- _EXCERPT PROVIDED_:
|---|

By: Yehuda Gannon
For anyone following the news since the start of 2026, it is difficult to ignore the widespread developments occurring across the international arena. These changes, ranging from economic shocks caused by trade turmoil to regime shakeups in countries ruled by dictators for decades, have raised numerous discussions and concerns regarding the President’s domestic and foreign policy powers. However, these developments also touch on a new reality facing the post-World War II liberal international order. This order, characterized by an emphasis on shared norms and rules, cooperation, and free trade, has slowly been replaced with an order dominated by direct American economic and military action to address longstanding geopolitical challenges.
Before diving further into this new direction, it is critical to first understand the foundations of the current international order. In the aftermath of World War II, the United States emerged as one of two global superpowers and was in a unique position to mold the international order into its preferred image. Political scientist G. John Ikenberry’s article, Institutions, Strategic Restraint, and the Persistence of American Postwar Order, explores the creation of this postwar liberal international order, highlighting its formation and unique underpinnings that have allowed the order to thrive. Ikenberry argued that despite reaching its peak hegemonic power after World War II, the United States opted for the creation of an international system built in its liberal image, characterized by a limitation of hegemonic power. In particular, the United States had three options as it pertained to the postwar order in Europe and East Asia: domination, abandonment, or conversion. Ultimately, the United States chose conversion and a policy of “strategic restraint,” focusing on creating institutions premised on limited power and constitutional settlement, strikingly parallel to the theoretical underpinnings of the U.S. republic itself.
The fundamental aspect of this postwar structure is the composition of states that embrace the liberal features present in American hegemony. As Ikenberry notes, “[t]he United States wanted to create an order that conformed to its liberal democratic principles, but this could be done only if other governments embraced such a system as their own.” This postwar order was established through rebuilding and reshaping Europe (through the Marshall Plan) and Japan (through occupation and reconstruction), as well as the creation of new global institutions such as the North Atlantic Treaty Organization (NATO) and the United Nations (UN).

|---|

- _DATA EXTRACT_:
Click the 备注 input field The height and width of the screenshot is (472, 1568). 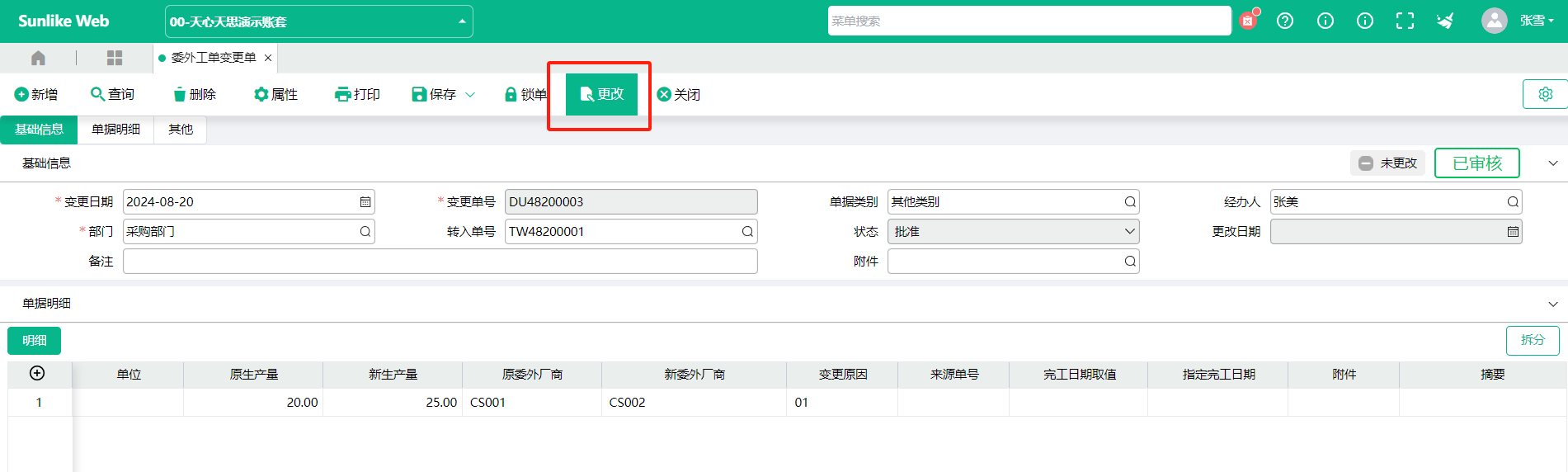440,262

|---|

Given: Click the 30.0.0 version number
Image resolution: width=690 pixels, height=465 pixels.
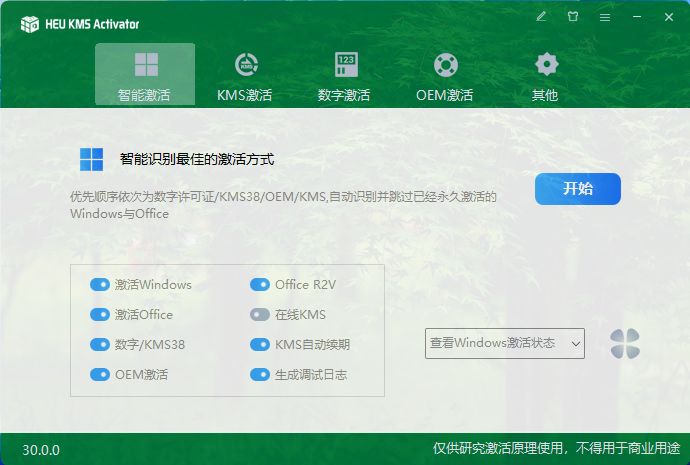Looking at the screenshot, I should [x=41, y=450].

|---|

- _YOUR TASKS_:
• 1. Please rewrite the part of the text on the postwar international order that opens with the words containing "By: Yehuda Gannon" and closes with "longstanding geopolitical challenges.", swapping "trade turmoil" for "tariff disputes".
• 2. Answer these questions from the text on the postwar international order.
(a) What three options did the United States have regarding the postwar order in Europe and East Asia?
(b) Through what was Japan rebuilt and reshaped?
(c) Which two new global institutions are named?

- _RESULTS BY TASK_:
• 1.
By: Yehuda Gannon
For anyone following the news since the start of 2026, it is difficult to ignore the widespread developments occurring across the international arena. These changes, ranging from economic shocks caused by tariff disputes to regime shakeups in countries ruled by dictators for decades, have raised numerous discussions and concerns regarding the President’s domestic and foreign policy powers. However, these developments also touch on a new reality facing the post-World War II liberal international order. This order, characterized by an emphasis on shared norms and rules, cooperation, and free trade, has slowly been replaced with an order dominated by direct American economic and military action to address longstanding geopolitical challenges.

• 2.
(a) Domination, abandonment, or conversion.
(b) Occupation and reconstruction.
(c) The North Atlantic Treaty Organization (NATO) and the United Nations (UN).